## Exercise description
Please copy exactly the part of the records below that opens with the line containing "Open How to Use This Course" and closes with the line containing "This screenshot has height=720, width=1024.", leaving out any pictures.

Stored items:

===

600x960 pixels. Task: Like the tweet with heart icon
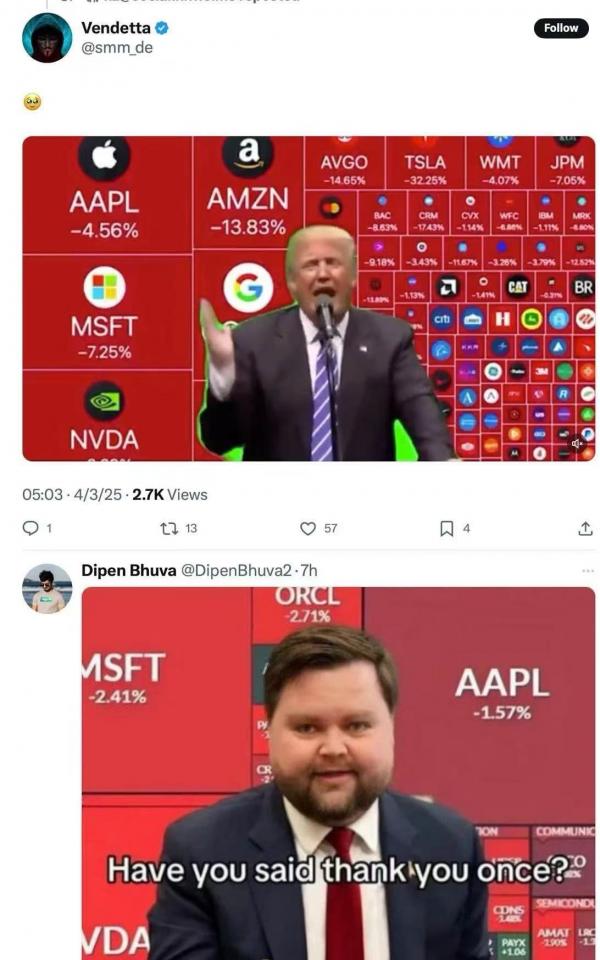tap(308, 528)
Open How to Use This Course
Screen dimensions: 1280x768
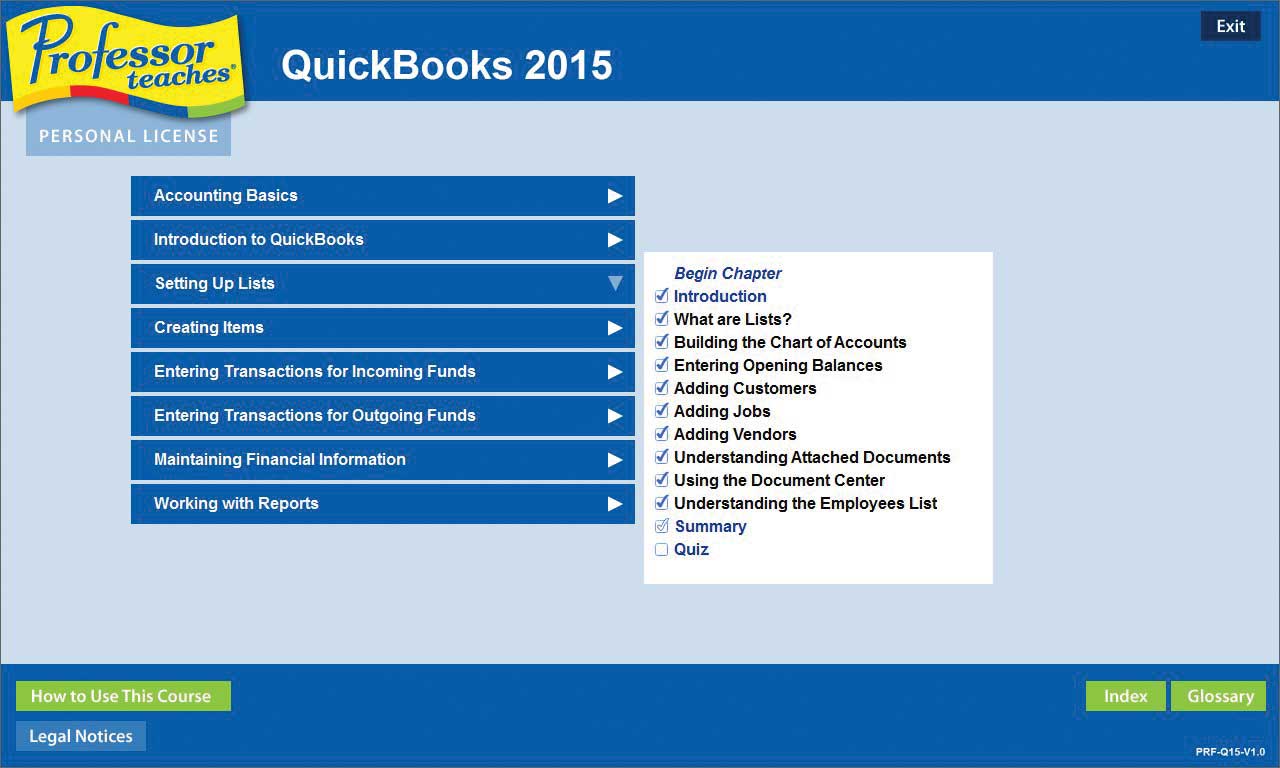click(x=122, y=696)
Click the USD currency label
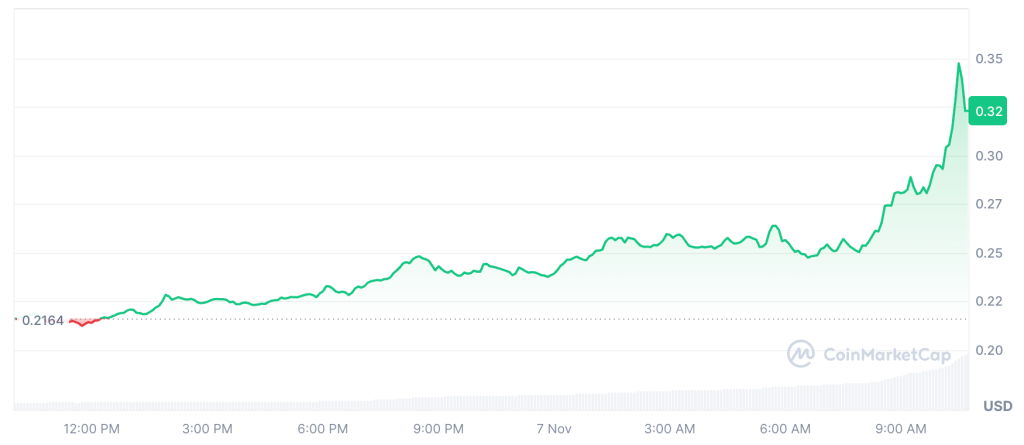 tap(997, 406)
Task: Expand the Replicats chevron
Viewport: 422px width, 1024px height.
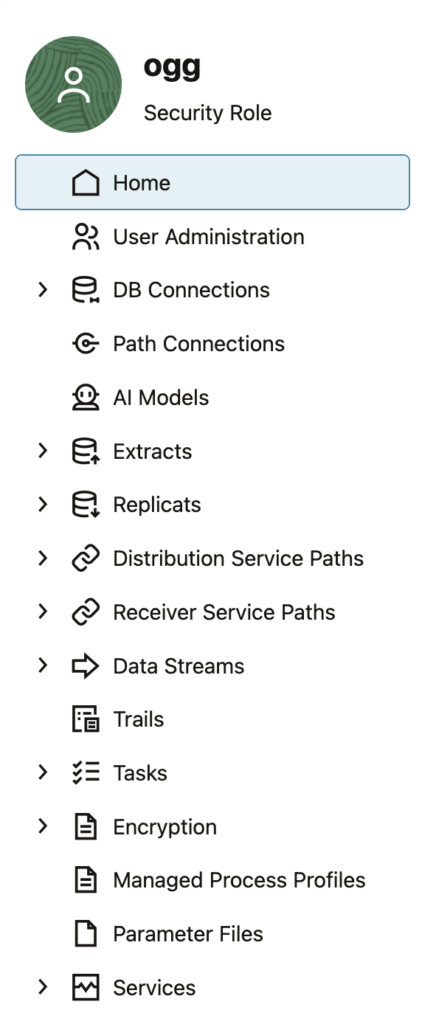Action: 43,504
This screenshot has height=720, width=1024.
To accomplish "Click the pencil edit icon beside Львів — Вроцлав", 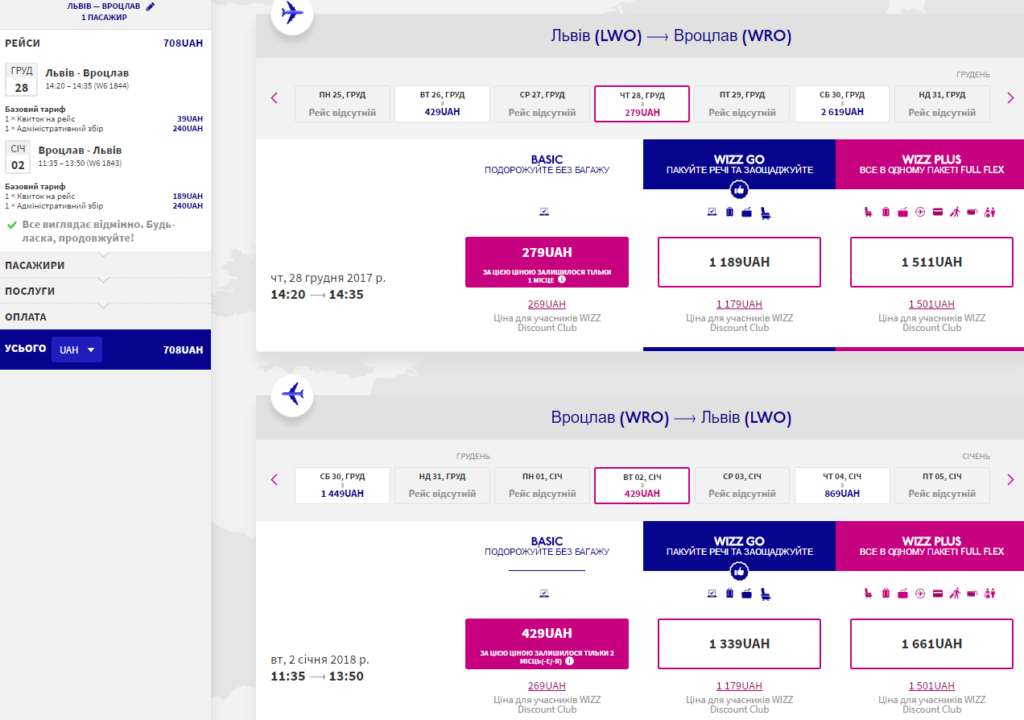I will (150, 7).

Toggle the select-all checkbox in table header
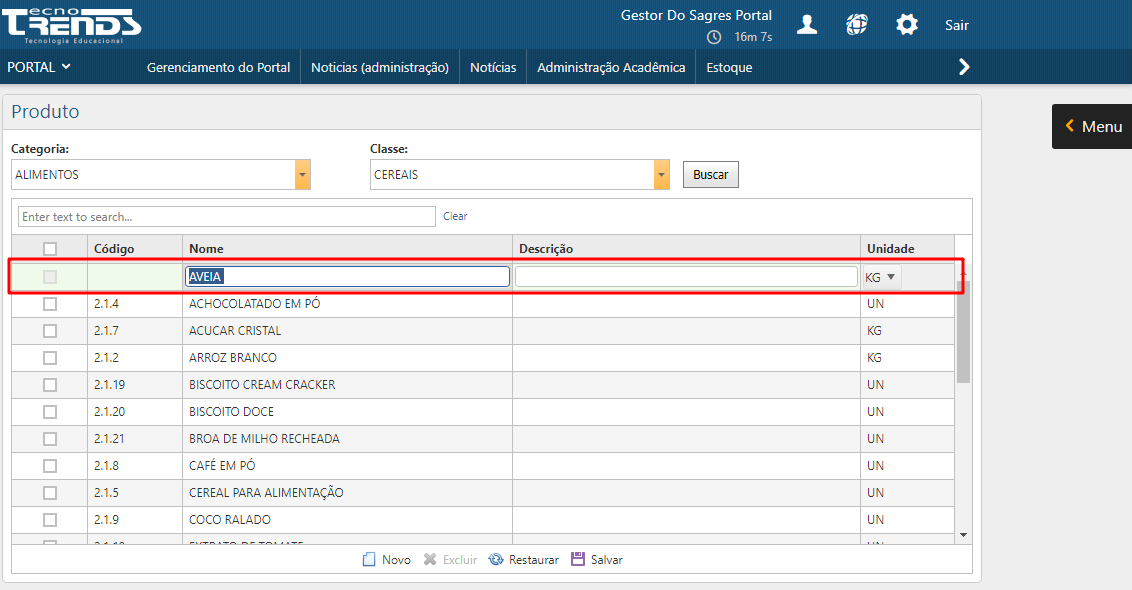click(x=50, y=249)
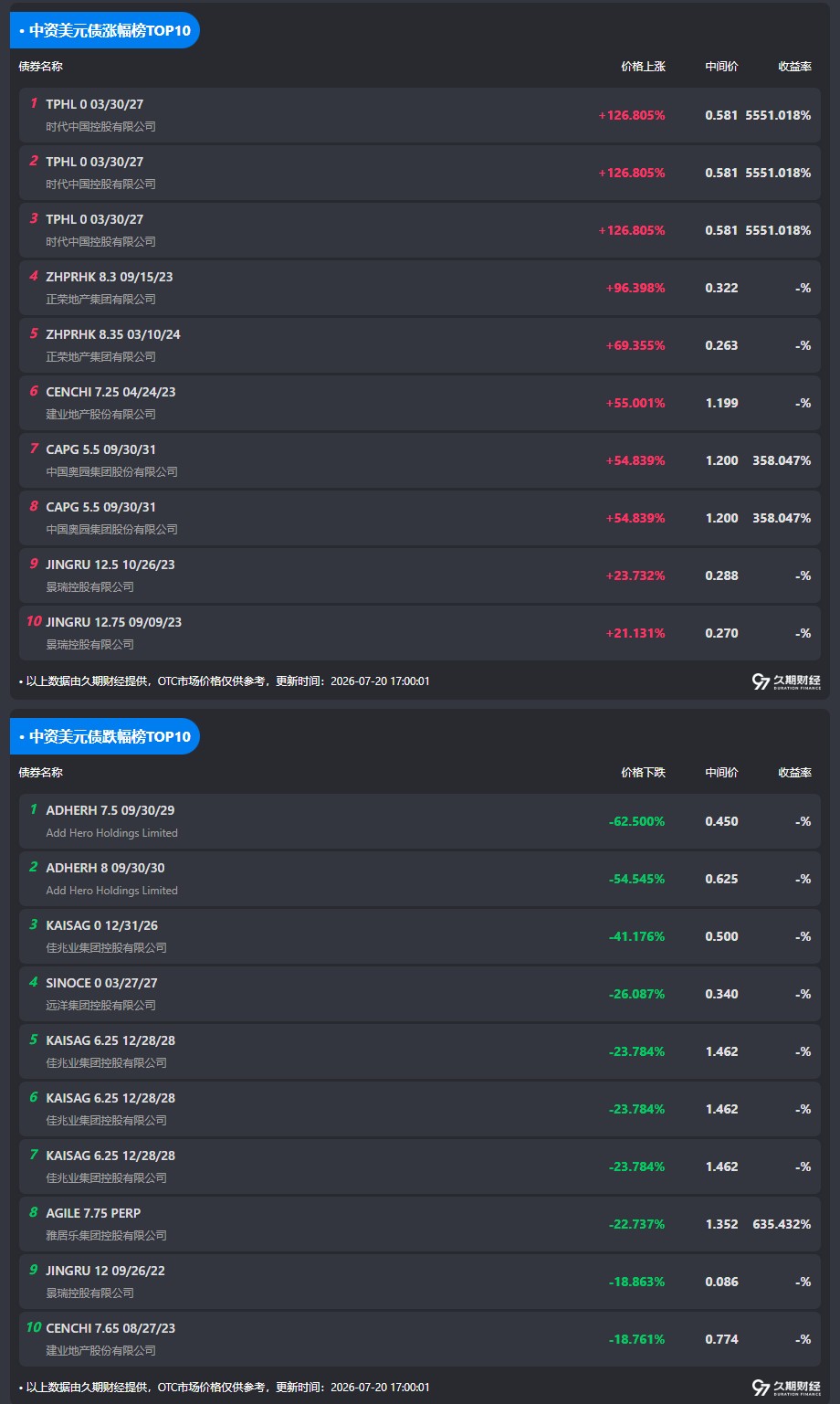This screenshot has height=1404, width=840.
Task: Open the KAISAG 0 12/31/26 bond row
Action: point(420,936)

===

## Answer box
Open How to Use This Course
Screen dimensions: 1280x768
click(x=122, y=696)
Click the USD currency label
 tap(997, 406)
Task: Expand the Replicats chevron
Viewport: 422px width, 1024px height.
Action: 43,504
This screenshot has height=720, width=1024.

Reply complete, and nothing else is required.